Housing issues and inequalities are at the center of Molina’s academic work, and that contributed to her desire to get involved with the caravan. “I study foreclosures – disproportionate foreclosures,” she told Clarion. “Some neighborhoods are more impacted than others and there’s a reason for that. It’s similar…to why some neighborhoods were more impacted by Sandy: I see both of those things as social disasters. There’s always going to be uneven impact of disasters, because of how we organize socially.”
Thompson pointed out that this kind of inequality is at the core of the problems laid bare by Sandy. “The hurricane revealed the crisis and made it more apparent to the people outside the communities that were experiencing it,” she said. Inequality showed in the construction of the homes in Far Rockaway and in which neighborhoods had seen better responses from FEMA and the Red Cross. The response of volunteer groups with far fewer resources, like Respond and Rebuild, Francis-Snyder said, has been superior in many ways to the well-resourced institutions.

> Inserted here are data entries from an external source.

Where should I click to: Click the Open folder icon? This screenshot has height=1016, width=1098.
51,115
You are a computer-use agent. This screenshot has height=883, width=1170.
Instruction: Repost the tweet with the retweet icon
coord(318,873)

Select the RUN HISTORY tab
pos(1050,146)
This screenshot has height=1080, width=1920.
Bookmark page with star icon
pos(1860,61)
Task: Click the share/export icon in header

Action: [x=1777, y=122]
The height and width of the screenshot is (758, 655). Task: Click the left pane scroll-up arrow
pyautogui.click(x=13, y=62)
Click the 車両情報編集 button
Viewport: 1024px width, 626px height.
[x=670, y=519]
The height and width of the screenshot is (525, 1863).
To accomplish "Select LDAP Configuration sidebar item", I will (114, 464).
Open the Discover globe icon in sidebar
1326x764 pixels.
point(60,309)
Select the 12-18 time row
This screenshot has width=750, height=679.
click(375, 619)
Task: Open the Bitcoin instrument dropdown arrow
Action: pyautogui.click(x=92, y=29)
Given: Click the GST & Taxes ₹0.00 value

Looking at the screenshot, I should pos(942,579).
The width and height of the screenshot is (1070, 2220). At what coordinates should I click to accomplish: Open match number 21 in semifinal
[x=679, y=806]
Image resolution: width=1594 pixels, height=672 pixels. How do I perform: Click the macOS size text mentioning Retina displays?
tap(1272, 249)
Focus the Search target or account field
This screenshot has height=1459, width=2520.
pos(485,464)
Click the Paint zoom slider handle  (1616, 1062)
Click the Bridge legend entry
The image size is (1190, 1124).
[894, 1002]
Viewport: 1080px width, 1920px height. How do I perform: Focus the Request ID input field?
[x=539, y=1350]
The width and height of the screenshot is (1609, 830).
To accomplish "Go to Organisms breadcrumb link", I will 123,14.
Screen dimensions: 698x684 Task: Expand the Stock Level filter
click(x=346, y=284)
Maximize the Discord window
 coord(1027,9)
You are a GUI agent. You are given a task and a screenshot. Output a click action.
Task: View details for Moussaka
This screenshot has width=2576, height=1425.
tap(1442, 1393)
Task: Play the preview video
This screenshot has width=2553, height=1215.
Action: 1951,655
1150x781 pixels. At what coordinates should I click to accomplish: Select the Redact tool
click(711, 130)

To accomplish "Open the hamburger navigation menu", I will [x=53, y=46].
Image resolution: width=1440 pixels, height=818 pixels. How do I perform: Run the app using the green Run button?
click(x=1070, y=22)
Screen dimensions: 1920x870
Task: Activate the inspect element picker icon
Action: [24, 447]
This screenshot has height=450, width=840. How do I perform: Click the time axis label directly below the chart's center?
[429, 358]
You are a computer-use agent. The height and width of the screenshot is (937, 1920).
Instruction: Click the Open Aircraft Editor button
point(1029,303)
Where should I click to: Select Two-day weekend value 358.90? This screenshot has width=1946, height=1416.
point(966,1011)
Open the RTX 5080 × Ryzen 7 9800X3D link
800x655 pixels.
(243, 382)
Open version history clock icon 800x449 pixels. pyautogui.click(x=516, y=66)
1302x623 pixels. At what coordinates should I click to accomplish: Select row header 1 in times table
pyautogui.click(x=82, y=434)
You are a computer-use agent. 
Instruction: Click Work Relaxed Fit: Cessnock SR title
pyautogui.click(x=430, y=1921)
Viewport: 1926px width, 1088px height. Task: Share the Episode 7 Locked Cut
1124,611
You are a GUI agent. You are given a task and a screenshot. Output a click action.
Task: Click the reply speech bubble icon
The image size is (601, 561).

“It was a great initiative by students to do this. I was really happy that they were initiating something and that the union could support and participate in it,” Bank-Muñoz said. “The larger idea of relief and the larger concepts of…how to build infrastructure and community,” she added, “are really complicated and challenging.” A true practice of mutual aid is difficult to achieve, said Bank-Muñoz, particularly in a city riven with inequality and with this scale of unmet need. It’s also hard, she added, “to build a long-term relationship when most people are only going to be able to go sporadically.” But while these issues need thought and discussion, she concluded, some things are clear: “People need mold out of their homes.” She was glad to help.
CUNY Connection
Student Union members said that the austerity policies and privatization that make recovery hard for Sandy survivors are also hitting CUNY. “It’s important [that] we, especially members of a public educational institution, show support to the greater community,” Francis-Snyder said. Students, faculty and staff have asked the public to support them in their fights against budget cuts in the past, so giving back through Sandy recovery is another kind of mutual aid. “Brooklyn College students, faculty and staff come from different boroughs, and it’s important to show that we care and are really willing to be part of the solution,” she said.
For faculty members, dealing with the impact of the storm has been part of their daily teaching practice, and made them feel that they had to do more to help. “Brooklyn College students themselves are in crisis,” Bank-Muñoz explained. “I’m dealing with students who have lost homes, have lost cars, can’t get to class, have jobs that have burned to the ground.”
Molina agreed: “I have a few students who were so highly impacted by the storm that it’s like night and day, our experiences are still night and day. Seeing my students go through certain things and hearing their stories made me feel that I have to get out there and see for myself.”
For everyone involved, the day reconfirmed their commitment to continue to be part of the recovery effort. On the trip back, the students and faculty, exhausted and covered in Drywall dust, discussed ideas for fundraising for other caravans, talked about what they learned from working on the flooded homes, and made plans for future organizing campaigns.
For Bank-Muñoz, being part of the recovery effort beyond Brooklyn College campus is part of a broader social movement practice: “What draws me to it is struggle, the capacity for struggle to change the world.”